*** Opening STUDY MATERIAL ***

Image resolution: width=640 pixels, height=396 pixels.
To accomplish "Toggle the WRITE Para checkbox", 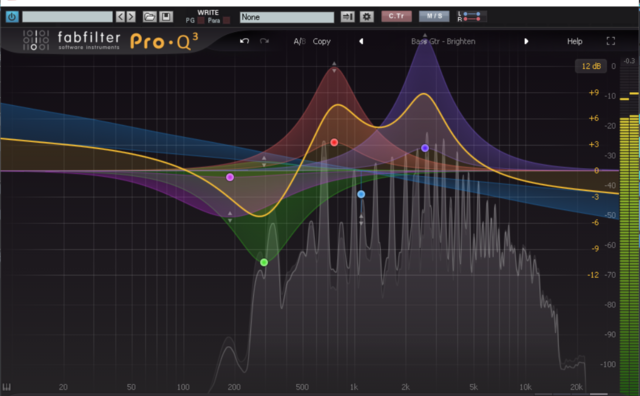I will [227, 20].
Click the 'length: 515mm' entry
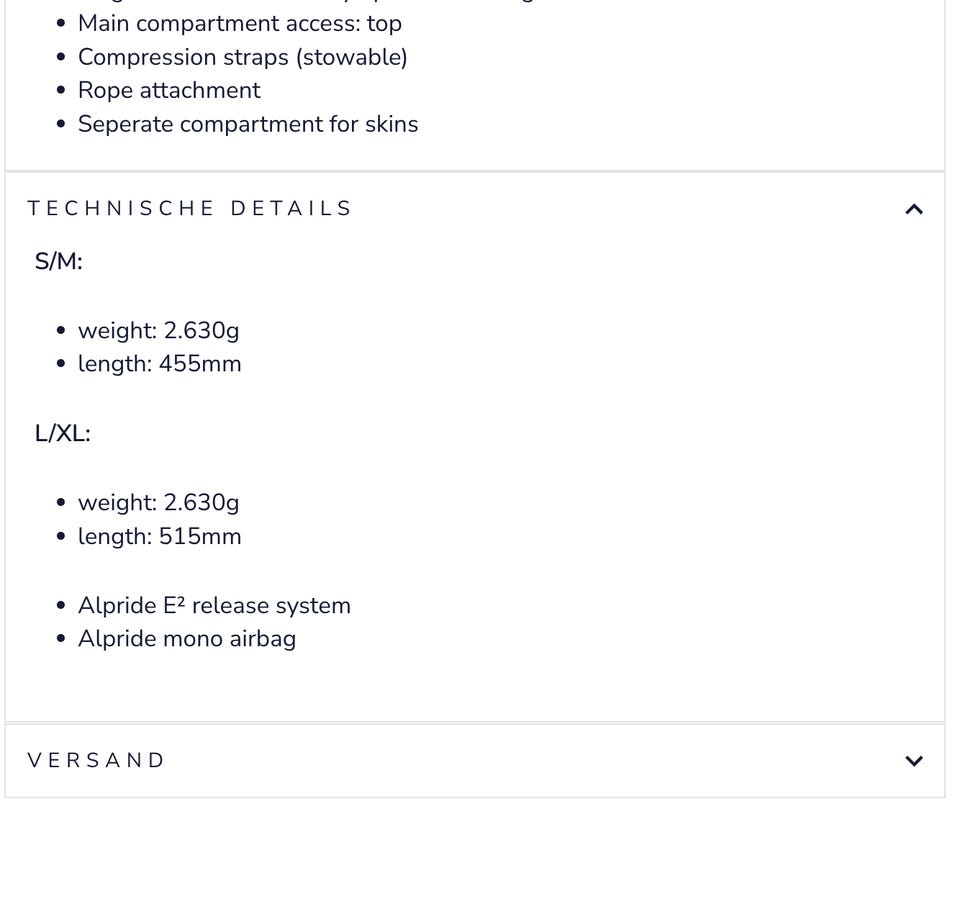This screenshot has height=914, width=960. pos(160,536)
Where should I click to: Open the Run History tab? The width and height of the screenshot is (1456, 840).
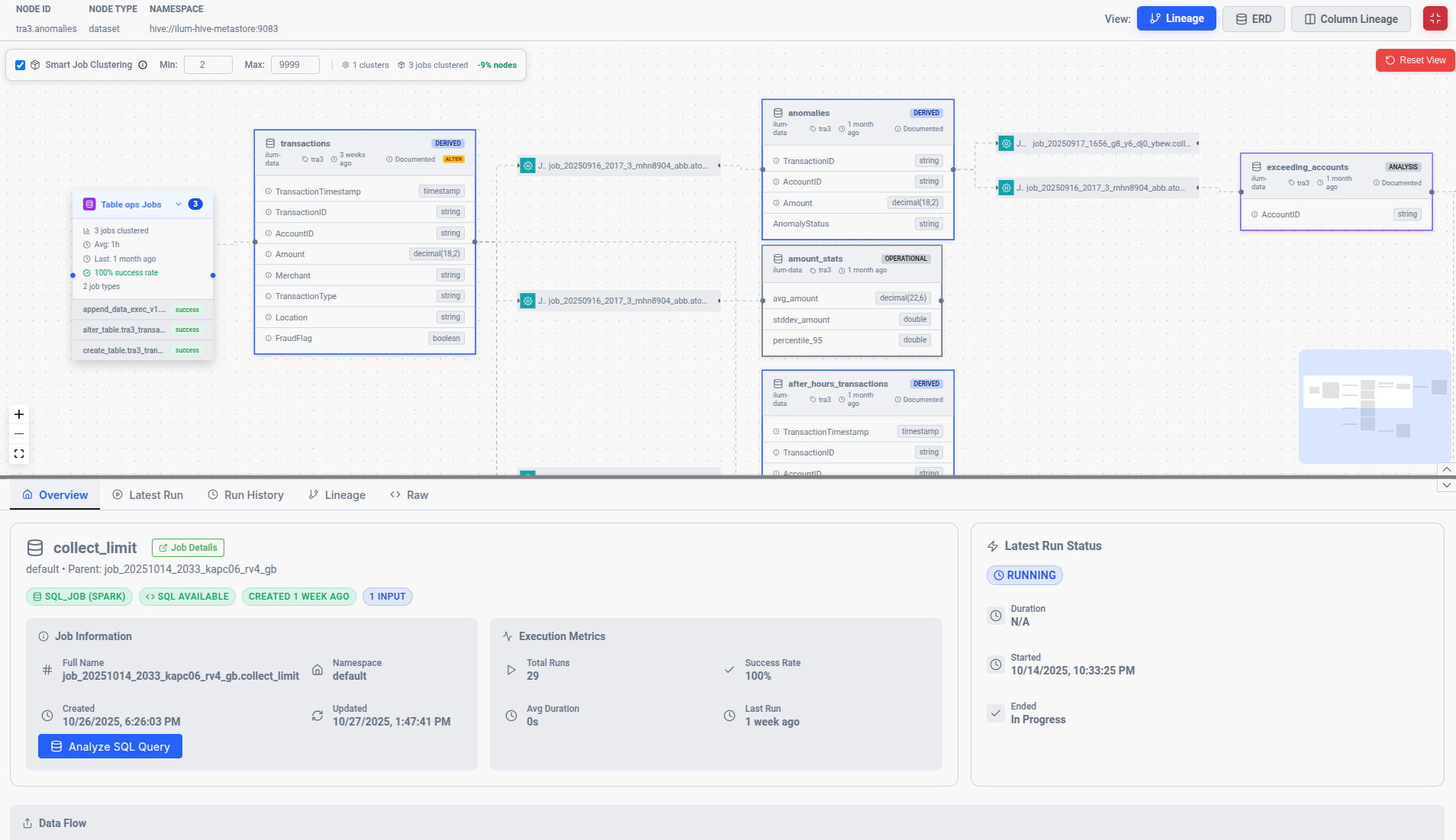pos(246,495)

*** Closing STUDY MATERIAL ***

YOUR TASK: Can the lines from the one with "Click the 'length: 515mm' entry" to the end of the records above be quoted exactly, both ends included, with every picture omitted?

EXERCISE OUTPUT:
Click the 'length: 515mm' entry
This screenshot has height=914, width=960. pos(160,536)
Where should I click to: Open the Run History tab? The width and height of the screenshot is (1456, 840).
pos(246,495)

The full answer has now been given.